Furthermore, in 2011, Dr. Gentile did a longitudinal study on 3034 youth in Singapore. He found that IVGA predicted the development of depression and anxiety over the next two years, as well as the development of social phobias, decreased grades, and increased aggressive tendencies.

In addition, the 16.4% of youth who recovered from the IVG addiction demonstrated lower rates of depression, anxiety, and social phobia, and higher grades. Neurobiological studies confirm brain changes in the reward and executive function pathways that could mechanistically explain these results. Put together, neurobiological and psychological research powerfully suggest that IVGA causes mental disorders in developing minds.

What do we do with this information? Greater efforts at education must be made before society ends up with a generation of addicts with a new normal of requiring constant stimulation and instant gratification.

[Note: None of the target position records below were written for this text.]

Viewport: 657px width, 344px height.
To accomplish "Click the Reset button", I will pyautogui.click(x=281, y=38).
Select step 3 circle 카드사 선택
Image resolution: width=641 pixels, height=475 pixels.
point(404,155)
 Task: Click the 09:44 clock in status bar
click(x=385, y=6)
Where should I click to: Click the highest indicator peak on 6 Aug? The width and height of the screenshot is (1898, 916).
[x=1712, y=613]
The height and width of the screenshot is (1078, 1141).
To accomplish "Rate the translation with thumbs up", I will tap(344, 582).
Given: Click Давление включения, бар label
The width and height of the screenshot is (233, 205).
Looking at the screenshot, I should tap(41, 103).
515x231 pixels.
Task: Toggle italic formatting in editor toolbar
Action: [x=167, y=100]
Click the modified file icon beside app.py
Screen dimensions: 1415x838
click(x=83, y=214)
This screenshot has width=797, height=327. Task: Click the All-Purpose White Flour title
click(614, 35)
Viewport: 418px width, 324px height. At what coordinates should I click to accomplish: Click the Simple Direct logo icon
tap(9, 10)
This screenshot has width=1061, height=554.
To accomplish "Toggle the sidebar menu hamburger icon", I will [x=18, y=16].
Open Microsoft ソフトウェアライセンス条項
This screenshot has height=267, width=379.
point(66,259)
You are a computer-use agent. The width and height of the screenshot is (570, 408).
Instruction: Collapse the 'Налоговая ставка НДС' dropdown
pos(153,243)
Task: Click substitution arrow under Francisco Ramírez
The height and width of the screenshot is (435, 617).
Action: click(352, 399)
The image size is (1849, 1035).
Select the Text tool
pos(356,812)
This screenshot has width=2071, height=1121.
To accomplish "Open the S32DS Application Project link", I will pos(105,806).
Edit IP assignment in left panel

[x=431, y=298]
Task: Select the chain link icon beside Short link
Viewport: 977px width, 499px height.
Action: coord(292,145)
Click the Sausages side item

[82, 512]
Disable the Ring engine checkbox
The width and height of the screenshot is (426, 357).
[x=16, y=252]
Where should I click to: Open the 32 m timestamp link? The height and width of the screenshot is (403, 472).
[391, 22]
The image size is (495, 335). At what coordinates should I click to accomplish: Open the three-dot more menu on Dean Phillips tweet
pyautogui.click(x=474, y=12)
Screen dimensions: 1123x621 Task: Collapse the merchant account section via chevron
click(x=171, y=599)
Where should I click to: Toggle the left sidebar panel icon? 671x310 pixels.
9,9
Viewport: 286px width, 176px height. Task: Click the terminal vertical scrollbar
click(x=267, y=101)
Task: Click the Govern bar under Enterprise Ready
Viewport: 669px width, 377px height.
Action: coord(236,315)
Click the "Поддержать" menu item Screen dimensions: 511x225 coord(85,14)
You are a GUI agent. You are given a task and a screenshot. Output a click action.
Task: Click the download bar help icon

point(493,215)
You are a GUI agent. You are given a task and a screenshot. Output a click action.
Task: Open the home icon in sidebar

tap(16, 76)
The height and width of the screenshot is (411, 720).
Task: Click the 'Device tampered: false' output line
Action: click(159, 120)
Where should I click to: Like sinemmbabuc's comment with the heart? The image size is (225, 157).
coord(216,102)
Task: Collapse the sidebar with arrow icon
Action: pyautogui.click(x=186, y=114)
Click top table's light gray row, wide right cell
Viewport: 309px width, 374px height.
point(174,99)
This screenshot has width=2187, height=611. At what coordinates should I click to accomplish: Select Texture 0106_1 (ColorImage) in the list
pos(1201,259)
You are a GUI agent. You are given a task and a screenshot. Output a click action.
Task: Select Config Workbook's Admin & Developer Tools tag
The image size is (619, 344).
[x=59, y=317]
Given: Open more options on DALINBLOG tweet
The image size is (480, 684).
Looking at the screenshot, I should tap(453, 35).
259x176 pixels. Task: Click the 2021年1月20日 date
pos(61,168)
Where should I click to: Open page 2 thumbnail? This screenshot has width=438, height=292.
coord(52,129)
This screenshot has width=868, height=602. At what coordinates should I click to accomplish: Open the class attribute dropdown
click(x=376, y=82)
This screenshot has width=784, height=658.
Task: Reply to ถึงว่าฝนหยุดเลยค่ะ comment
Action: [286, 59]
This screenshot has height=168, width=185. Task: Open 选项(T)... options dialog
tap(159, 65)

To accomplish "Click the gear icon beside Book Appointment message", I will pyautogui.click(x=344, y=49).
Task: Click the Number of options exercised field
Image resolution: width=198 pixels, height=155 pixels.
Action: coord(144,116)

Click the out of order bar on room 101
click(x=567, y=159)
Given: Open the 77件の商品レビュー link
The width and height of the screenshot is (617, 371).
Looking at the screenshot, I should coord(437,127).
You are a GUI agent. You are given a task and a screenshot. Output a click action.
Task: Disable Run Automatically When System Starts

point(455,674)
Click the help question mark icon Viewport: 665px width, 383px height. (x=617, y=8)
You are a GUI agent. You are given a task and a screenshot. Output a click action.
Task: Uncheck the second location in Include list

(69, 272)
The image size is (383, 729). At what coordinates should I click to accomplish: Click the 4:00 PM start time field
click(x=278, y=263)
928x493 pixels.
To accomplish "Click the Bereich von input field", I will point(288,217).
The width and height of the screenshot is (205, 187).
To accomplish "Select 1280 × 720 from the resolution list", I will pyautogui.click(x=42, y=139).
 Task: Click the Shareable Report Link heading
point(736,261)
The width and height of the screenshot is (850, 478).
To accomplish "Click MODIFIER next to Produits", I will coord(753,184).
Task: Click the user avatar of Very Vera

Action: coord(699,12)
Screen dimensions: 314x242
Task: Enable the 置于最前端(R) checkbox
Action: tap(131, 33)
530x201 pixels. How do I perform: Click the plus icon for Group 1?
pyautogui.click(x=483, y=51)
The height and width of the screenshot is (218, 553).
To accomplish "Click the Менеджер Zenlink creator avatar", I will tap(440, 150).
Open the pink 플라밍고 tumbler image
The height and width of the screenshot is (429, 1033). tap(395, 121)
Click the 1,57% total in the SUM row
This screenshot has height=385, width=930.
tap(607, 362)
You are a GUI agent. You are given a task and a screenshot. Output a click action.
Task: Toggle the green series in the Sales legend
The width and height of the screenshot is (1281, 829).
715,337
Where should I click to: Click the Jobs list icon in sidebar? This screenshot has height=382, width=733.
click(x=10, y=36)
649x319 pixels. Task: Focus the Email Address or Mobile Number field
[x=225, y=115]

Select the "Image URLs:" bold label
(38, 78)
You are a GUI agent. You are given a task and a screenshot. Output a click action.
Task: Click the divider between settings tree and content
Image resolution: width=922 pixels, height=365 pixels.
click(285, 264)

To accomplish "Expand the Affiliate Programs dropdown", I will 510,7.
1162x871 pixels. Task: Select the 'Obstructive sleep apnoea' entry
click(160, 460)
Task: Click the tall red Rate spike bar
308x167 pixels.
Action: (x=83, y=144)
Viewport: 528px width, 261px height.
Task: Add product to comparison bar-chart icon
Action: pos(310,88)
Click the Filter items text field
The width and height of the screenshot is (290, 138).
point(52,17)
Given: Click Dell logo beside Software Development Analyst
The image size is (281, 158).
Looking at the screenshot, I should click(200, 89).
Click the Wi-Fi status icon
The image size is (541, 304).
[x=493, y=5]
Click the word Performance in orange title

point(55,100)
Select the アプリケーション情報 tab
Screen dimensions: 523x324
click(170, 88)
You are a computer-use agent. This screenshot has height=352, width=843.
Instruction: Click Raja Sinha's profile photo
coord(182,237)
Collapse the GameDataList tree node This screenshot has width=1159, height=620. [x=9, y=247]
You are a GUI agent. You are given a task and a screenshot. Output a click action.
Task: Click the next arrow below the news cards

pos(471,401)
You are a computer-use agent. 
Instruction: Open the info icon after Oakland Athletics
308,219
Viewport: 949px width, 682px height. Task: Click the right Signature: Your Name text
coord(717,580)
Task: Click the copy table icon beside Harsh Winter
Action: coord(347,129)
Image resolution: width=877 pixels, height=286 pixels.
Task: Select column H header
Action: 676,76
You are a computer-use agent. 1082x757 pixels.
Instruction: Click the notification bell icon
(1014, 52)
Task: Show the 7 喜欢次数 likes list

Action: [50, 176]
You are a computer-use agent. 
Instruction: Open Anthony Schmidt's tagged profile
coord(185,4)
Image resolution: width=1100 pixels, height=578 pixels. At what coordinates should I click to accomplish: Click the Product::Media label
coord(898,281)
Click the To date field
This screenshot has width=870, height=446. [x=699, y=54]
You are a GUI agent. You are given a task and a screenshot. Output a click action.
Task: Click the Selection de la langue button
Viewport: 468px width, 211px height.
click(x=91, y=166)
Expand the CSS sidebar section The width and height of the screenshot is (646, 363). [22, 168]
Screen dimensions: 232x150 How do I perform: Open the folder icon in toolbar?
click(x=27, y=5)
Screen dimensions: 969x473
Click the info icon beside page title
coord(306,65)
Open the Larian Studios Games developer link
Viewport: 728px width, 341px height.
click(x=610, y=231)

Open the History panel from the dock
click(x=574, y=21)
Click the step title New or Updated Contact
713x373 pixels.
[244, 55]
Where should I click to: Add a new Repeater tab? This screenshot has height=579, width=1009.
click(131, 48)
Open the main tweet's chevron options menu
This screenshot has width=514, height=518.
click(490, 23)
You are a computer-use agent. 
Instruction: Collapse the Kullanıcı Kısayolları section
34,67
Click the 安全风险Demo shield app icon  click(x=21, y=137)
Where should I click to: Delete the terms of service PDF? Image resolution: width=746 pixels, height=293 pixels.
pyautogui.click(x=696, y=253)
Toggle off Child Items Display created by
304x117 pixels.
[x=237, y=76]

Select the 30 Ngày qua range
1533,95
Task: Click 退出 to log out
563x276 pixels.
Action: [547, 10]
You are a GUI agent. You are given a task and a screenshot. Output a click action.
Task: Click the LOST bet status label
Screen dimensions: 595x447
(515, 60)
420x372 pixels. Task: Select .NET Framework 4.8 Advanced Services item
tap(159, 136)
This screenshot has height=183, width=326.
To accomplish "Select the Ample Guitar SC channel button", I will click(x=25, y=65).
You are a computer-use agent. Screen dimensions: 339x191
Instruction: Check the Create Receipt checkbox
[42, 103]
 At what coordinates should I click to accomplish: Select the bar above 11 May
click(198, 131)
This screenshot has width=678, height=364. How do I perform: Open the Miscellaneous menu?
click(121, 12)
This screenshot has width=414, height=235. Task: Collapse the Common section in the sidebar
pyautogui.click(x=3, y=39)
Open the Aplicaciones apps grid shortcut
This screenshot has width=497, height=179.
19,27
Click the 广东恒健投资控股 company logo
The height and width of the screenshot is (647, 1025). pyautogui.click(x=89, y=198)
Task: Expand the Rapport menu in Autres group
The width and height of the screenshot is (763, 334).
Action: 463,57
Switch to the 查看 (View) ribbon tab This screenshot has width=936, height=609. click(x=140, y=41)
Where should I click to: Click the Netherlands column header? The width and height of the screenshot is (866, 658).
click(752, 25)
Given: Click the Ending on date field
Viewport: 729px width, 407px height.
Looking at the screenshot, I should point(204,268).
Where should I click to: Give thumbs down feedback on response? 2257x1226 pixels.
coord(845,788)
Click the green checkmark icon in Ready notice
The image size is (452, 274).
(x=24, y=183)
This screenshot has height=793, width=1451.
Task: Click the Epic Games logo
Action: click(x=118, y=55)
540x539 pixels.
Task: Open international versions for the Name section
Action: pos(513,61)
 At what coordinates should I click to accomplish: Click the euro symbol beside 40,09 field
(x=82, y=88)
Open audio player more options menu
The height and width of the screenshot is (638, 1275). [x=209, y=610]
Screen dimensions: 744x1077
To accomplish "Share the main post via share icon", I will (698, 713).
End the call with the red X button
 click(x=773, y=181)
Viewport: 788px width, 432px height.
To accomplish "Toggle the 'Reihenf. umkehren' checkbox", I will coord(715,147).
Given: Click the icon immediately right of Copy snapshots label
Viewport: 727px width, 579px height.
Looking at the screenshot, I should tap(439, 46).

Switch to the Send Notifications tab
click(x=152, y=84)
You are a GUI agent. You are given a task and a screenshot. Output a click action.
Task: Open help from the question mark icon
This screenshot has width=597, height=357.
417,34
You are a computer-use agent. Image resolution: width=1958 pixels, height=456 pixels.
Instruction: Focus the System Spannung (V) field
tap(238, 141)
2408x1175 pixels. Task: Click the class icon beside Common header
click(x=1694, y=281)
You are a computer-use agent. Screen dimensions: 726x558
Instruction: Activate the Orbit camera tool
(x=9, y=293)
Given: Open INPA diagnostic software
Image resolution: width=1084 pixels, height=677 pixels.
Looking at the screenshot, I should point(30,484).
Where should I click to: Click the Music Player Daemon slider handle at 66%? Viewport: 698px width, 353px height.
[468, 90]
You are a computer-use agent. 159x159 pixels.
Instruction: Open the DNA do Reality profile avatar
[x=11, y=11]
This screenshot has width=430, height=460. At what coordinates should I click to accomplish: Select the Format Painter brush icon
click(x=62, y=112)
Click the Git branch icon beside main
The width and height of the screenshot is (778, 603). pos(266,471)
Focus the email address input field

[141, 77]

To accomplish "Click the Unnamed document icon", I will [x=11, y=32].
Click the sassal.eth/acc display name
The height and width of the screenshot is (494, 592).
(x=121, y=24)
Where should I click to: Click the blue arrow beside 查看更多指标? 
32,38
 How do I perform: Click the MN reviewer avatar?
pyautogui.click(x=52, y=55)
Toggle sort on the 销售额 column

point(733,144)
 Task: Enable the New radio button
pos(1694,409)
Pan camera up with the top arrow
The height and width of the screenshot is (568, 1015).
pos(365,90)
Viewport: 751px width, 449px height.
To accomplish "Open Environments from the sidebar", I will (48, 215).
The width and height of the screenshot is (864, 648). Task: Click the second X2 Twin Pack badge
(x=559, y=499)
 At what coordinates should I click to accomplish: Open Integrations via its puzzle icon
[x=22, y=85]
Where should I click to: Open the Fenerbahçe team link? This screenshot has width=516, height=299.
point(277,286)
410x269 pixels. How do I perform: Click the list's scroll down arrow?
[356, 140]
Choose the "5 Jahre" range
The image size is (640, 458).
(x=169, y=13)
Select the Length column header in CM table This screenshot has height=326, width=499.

Technology is reshaping our brains fast. Before it is too late, federal public health authorities should spearhead a nationwide campaign to educate the public about the potential harms of excessive internet and video game playing.

Perhaps the Surgeon General could issue a warning on each Internet and video game label with educational links, such as to the American Academy of Pediatrics’ recommendation to limit total screen time to less than one to two hours a day.

In addition to more education of the public to limit IVG playing in order to prevent the malformation of developing minds from IVGA, we need to do more research on the effect of IVG playing on so-called “nonaddicted” brains. Neurologists have a saying, “What fires together, wires together,” according to 1992 research by neurobiologist Carla Shatz.

The brain changes of IVGA are not instantaneous but develop with practice. It makes sense that game users are slowly changing their brains with every repetitive click of the mouse. More research needs to be done longitudinally over time on what is happening inside my brother’s head and millions of teenagers like him. In the meantime, I hope my brother takes charge of his game playing while he still can, before it takes charge of him.